We need to first recall the concept of homogeneous differential equation to solve this question.

• A differential equation (D.E.)  of the form

       f(x,y) =  $x^{n}F(\frac{y}{x} )$

       is called homogeneous equation of degree n.

• A Solution of homogeneous D.E. is obtained by substituting y = vx and then convert it into separable form and then integrating.

Given:

The differential equation of the form:

(x²y - 2xy²) dx - (x³ - 3x²y) dy =0

To find:

The solution of the given differential equation.

Solution:

The given differential equation can be written as:

$\frac{dy}{dx} = \frac{x^{2}y-2xy^{2}}{x^{3}-3x^{2}y}$

$\frac{dy}{dx} = \frac{y(x-2y)}{x(x-3y)}$           (1)
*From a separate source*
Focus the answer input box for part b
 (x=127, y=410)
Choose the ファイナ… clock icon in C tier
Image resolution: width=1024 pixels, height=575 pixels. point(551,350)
It is a homogeneous differential equation of degree 1.

On substituting y = vx

$\frac{dy}{dx} = v+x\frac{dv}{dx}$    

so,   equation (1) becomes:

 $v+x\frac{dv}{dx}=v(\frac{1-2v}{1-3v})$    

       $x\frac{dv}{dx}=(\frac{v-2v^{2} }{1-3v})-v$

       $x\frac{dv}{dx}=(\frac{v-2v^{2}-v+3v^{2} }{1-3v})$

       $x\frac{dv}{dx}=(\frac{v^{2} }{1-3v})$

$\frac{(1-3v)}{v^{2}} dv= \frac{1}{x} dx$

On integrating ,

$\int \frac{1}{v^{2} } \, dv - \int \frac{3}{v} \, dv =\int \frac{1}{x } \, dx$

      $-\frac{1}{v} - 3 log v = log x + log C$

                   $-\frac{1}{v} = 3 log v + log x + log C$

                   $-\frac{1}{v}=log cx v^{3}$

Now substituting v= y/x we get,

                  $-\frac{x}{y}=log \frac{ cy^{3}}{x^{2} }$

                  $cy^{3}=x^{2} e^{-\frac{x}{y}$

Hence, the solution of given D.E. is given by:  $y^{3}=cx^{2} e^{-\frac{x}{y}$.